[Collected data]
== Segment start ==

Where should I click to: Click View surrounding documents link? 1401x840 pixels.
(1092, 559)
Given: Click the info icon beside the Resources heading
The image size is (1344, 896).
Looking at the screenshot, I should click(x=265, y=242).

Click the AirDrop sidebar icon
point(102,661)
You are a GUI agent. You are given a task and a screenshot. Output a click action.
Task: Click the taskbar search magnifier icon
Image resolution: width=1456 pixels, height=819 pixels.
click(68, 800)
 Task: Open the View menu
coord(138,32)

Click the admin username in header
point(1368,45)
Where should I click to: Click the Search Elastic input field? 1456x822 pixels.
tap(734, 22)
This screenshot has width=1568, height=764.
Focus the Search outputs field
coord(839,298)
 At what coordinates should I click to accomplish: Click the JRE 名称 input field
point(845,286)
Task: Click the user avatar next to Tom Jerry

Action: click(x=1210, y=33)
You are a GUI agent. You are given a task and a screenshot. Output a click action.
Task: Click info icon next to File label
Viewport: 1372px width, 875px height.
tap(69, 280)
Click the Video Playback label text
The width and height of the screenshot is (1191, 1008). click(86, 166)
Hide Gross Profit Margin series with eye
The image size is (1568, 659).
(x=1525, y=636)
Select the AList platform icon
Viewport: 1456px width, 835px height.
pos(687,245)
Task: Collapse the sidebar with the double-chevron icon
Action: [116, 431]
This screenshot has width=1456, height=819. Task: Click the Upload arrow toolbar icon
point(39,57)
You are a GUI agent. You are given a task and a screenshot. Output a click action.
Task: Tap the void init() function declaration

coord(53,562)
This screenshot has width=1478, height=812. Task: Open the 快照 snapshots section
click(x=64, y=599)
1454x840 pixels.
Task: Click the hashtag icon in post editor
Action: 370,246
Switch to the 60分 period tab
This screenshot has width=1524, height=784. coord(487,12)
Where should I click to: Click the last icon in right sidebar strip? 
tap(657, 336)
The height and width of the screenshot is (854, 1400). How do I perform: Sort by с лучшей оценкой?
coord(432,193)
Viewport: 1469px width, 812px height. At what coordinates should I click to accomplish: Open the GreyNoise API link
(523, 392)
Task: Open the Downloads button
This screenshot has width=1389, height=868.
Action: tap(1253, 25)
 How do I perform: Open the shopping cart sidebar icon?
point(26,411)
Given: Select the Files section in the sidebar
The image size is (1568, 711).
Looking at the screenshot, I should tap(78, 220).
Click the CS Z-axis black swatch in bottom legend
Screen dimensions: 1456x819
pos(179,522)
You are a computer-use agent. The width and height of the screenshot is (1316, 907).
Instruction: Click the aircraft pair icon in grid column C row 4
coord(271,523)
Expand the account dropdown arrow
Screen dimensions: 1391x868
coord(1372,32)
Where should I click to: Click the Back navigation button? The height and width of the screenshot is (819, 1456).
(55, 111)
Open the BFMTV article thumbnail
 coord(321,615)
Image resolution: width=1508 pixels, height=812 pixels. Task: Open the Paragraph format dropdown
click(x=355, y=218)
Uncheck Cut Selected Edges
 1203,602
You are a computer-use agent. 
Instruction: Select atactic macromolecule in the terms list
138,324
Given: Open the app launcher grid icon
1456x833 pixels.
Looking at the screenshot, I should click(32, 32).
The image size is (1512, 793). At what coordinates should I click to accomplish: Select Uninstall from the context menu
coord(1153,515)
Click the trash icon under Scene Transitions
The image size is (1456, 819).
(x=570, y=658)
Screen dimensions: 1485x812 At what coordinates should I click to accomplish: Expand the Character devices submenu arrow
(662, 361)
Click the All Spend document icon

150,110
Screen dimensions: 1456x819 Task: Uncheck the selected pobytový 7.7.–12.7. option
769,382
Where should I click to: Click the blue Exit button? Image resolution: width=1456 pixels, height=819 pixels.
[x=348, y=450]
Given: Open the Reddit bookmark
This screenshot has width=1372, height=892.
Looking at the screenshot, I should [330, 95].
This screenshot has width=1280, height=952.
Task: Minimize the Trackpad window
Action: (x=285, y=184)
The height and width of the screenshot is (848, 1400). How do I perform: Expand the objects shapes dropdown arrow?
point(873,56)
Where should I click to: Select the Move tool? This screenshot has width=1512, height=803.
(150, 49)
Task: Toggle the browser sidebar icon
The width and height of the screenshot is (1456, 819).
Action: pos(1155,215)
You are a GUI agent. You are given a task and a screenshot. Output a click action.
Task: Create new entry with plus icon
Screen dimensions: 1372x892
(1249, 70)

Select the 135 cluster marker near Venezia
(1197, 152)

== Segment end ==

» EXERCISE PROMPT
Your task is to reproduce each entry exactly.

» ANSWER TO THIS PROBLEM
Where should I click to: Click View surrounding documents link? 1401x840 pixels.
(1092, 559)
Given: Click the info icon beside the Resources heading
The image size is (1344, 896).
Looking at the screenshot, I should click(x=265, y=242).

Click the AirDrop sidebar icon
point(102,661)
You are a GUI agent. You are given a task and a screenshot. Output a click action.
Task: Click the taskbar search magnifier icon
Image resolution: width=1456 pixels, height=819 pixels.
click(68, 800)
 Task: Open the View menu
coord(138,32)

Click the admin username in header
point(1368,45)
Where should I click to: Click the Search Elastic input field? 1456x822 pixels.
tap(734, 22)
This screenshot has width=1568, height=764.
Focus the Search outputs field
coord(839,298)
 At what coordinates should I click to accomplish: Click the JRE 名称 input field
point(845,286)
Task: Click the user avatar next to Tom Jerry

Action: click(x=1210, y=33)
You are a GUI agent. You are given a task and a screenshot. Output a click action.
Task: Click info icon next to File label
Viewport: 1372px width, 875px height.
tap(69, 280)
Click the Video Playback label text
The width and height of the screenshot is (1191, 1008). click(86, 166)
Hide Gross Profit Margin series with eye
The image size is (1568, 659).
(x=1525, y=636)
Select the AList platform icon
Viewport: 1456px width, 835px height.
pos(687,245)
Task: Collapse the sidebar with the double-chevron icon
Action: [116, 431]
This screenshot has width=1456, height=819. Task: Click the Upload arrow toolbar icon
point(39,57)
You are a GUI agent. You are given a task and a screenshot. Output a click action.
Task: Tap the void init() function declaration

coord(53,562)
This screenshot has width=1478, height=812. Task: Open the 快照 snapshots section
click(x=64, y=599)
1454x840 pixels.
Task: Click the hashtag icon in post editor
Action: 370,246
Switch to the 60分 period tab
This screenshot has width=1524, height=784. coord(487,12)
Where should I click to: Click the last icon in right sidebar strip? 
tap(657, 336)
The height and width of the screenshot is (854, 1400). How do I perform: Sort by с лучшей оценкой?
coord(432,193)
Viewport: 1469px width, 812px height. At what coordinates should I click to accomplish: Open the GreyNoise API link
(523, 392)
Task: Open the Downloads button
This screenshot has width=1389, height=868.
Action: tap(1253, 25)
 How do I perform: Open the shopping cart sidebar icon?
point(26,411)
Given: Select the Files section in the sidebar
The image size is (1568, 711).
Looking at the screenshot, I should tap(78, 220).
Click the CS Z-axis black swatch in bottom legend
Screen dimensions: 1456x819
pos(179,522)
You are a computer-use agent. The width and height of the screenshot is (1316, 907).
Instruction: Click the aircraft pair icon in grid column C row 4
coord(271,523)
Expand the account dropdown arrow
Screen dimensions: 1391x868
coord(1372,32)
Where should I click to: Click the Back navigation button? The height and width of the screenshot is (819, 1456).
(55, 111)
Open the BFMTV article thumbnail
 coord(321,615)
Image resolution: width=1508 pixels, height=812 pixels. Task: Open the Paragraph format dropdown
click(x=355, y=218)
Uncheck Cut Selected Edges
 1203,602
You are a computer-use agent. 
Instruction: Select atactic macromolecule in the terms list
138,324
Given: Open the app launcher grid icon
1456x833 pixels.
Looking at the screenshot, I should click(32, 32).
The image size is (1512, 793). At what coordinates should I click to accomplish: Select Uninstall from the context menu
coord(1153,515)
Click the trash icon under Scene Transitions
The image size is (1456, 819).
(x=570, y=658)
Screen dimensions: 1485x812 At what coordinates should I click to accomplish: Expand the Character devices submenu arrow
(662, 361)
Click the All Spend document icon

150,110
Screen dimensions: 1456x819 Task: Uncheck the selected pobytový 7.7.–12.7. option
769,382
Where should I click to: Click the blue Exit button? Image resolution: width=1456 pixels, height=819 pixels.
[x=348, y=450]
Given: Open the Reddit bookmark
This screenshot has width=1372, height=892.
Looking at the screenshot, I should [330, 95].
This screenshot has width=1280, height=952.
Task: Minimize the Trackpad window
Action: (x=285, y=184)
The height and width of the screenshot is (848, 1400). How do I perform: Expand the objects shapes dropdown arrow?
point(873,56)
Where should I click to: Select the Move tool? This screenshot has width=1512, height=803.
(150, 49)
Task: Toggle the browser sidebar icon
The width and height of the screenshot is (1456, 819).
Action: pos(1155,215)
You are a GUI agent. You are given a task and a screenshot. Output a click action.
Task: Create new entry with plus icon
Screen dimensions: 1372x892
(1249, 70)

Select the 135 cluster marker near Venezia
(1197, 152)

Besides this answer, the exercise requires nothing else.